SPY BALLOONS HAVE A HISTORY

Spy balloons aren’t new – the primitives date back centuries, but they came into more use during World War II. Administration officials said on Friday there had been other similar incidents of Chinese spy balloons, with one saying it had happened twice under the Trump administration but had never happened. never been made public.

The Pentagon’s Ryder confirmed that there have been other incidents where balloons have approached or crossed the US border, but he and others agree that what makes this different is the length of time it lasts. has passed over American territory and how far it has penetrated into the country.

Craig Singleton, a senior fellow at the Foundation for Defense of Democracies, said Chinese surveillance balloons have been sighted numerous times over the past five years in different parts of the Pacific, including US military installations near the sensitive area in Hawaii. High-altitude inflatables, he said, serve as low-cost platforms for gathering intelligence and some could be used to detect hypersonic missiles.

During World War II, Japan launched thousands of bomb-carrying hydrogen balloons, and hundreds ended up in the United States and Canada. Most were ineffective, but one was deadly. In May 1945, six civilians died when they found one of the balloons on the ground in Oregon, and it exploded.

In the aftermath of the war, America’s balloon effort ignited extraterrestrial stories and lore tied to Roswell, New Mexico.

According to research papers and military studies, the United States began using giant trains of balloons and sensors that were chained together and spanned more than 600 feet as part of an early effort to detect launches. of Soviet missiles after World War II. They called it Project Mogul.

One of the balloon trains crashed at Roswell Army Airfield in 1947, and Air Force personnel unaware of the program found debris. The unusual experimental equipment made identification difficult, leaving aviators with unanswered questions that over time – aided by UFO enthusiasts – took on a life of their own. The simple answer, according to military reports, was just over the Sacramento Mountains at the Project Mogul launch site at Alamogordo.

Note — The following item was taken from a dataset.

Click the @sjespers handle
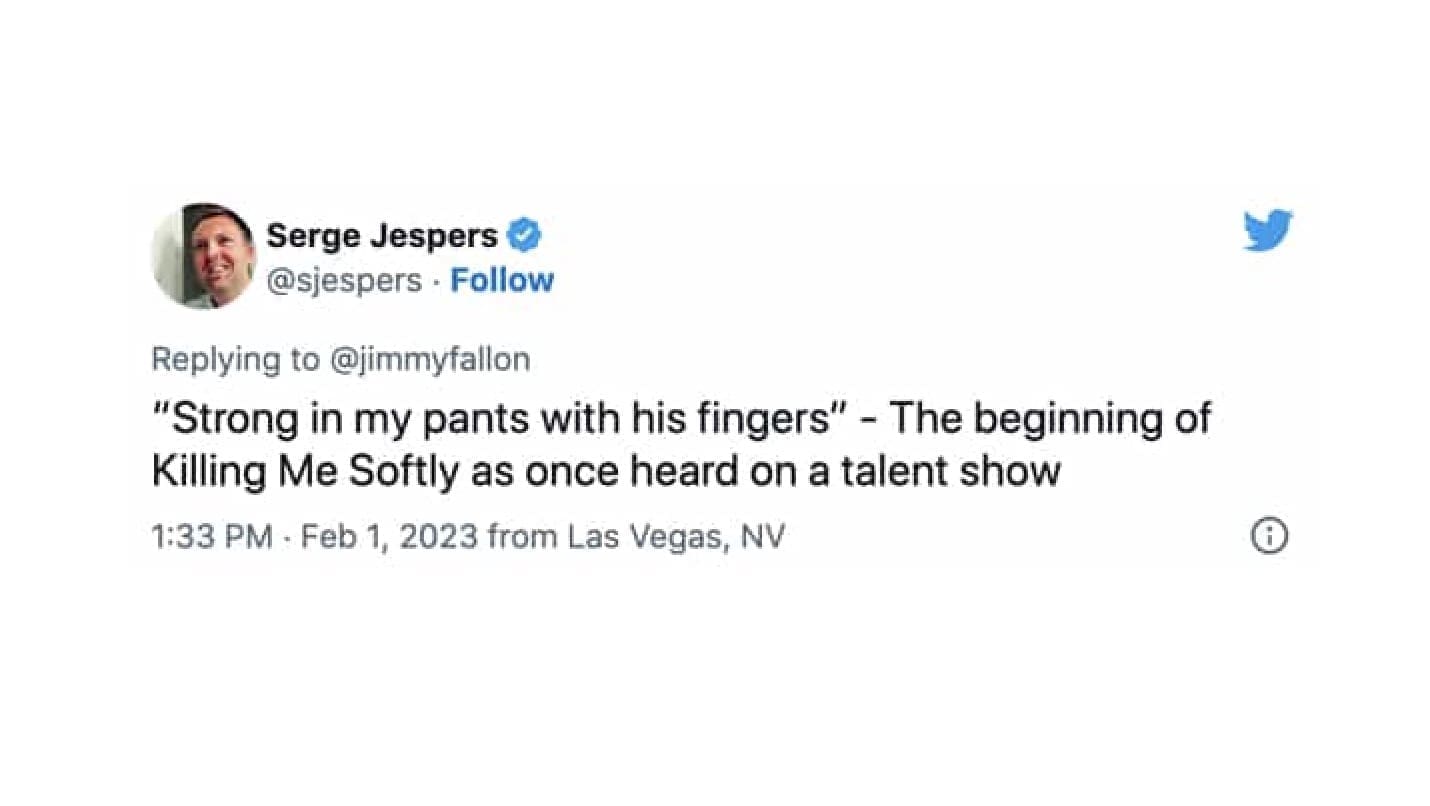The width and height of the screenshot is (1430, 806). [x=344, y=281]
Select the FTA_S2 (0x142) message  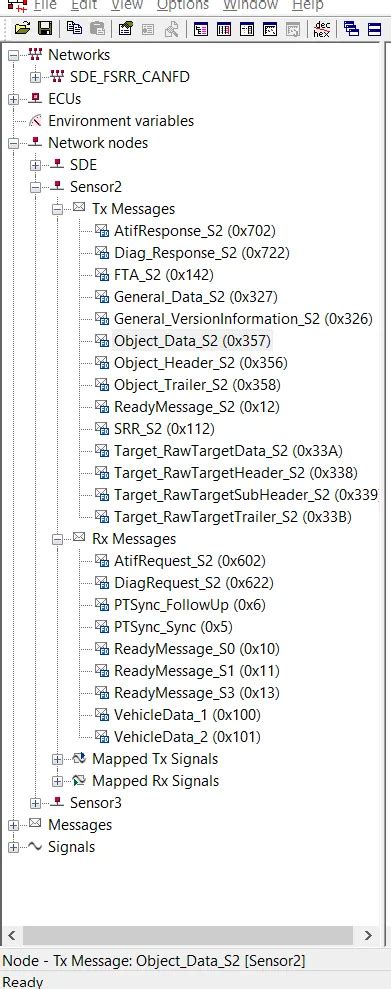pos(164,274)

In 2015, an Army unmanned surveillance airship broke loose from its mooring at Aberdeen Proving Ground in Maryland and floated over Pennsylvania for hours with two fighter jets on its tail, unleashing blackouts as he dragged his tether over power lines. As locals stood in awe, the 240-foot airship fell to pieces in the countryside of Muncy, Pennsylvania. He still had helium in his nose when he fell, and state police used shotguns – about 100 rounds – to deflate him.

Associated Press writers Zeke Miller, Ellen Knickmeyer, Matthew Lee, Aamer Madhani and Mike Balsamo contributed to this report.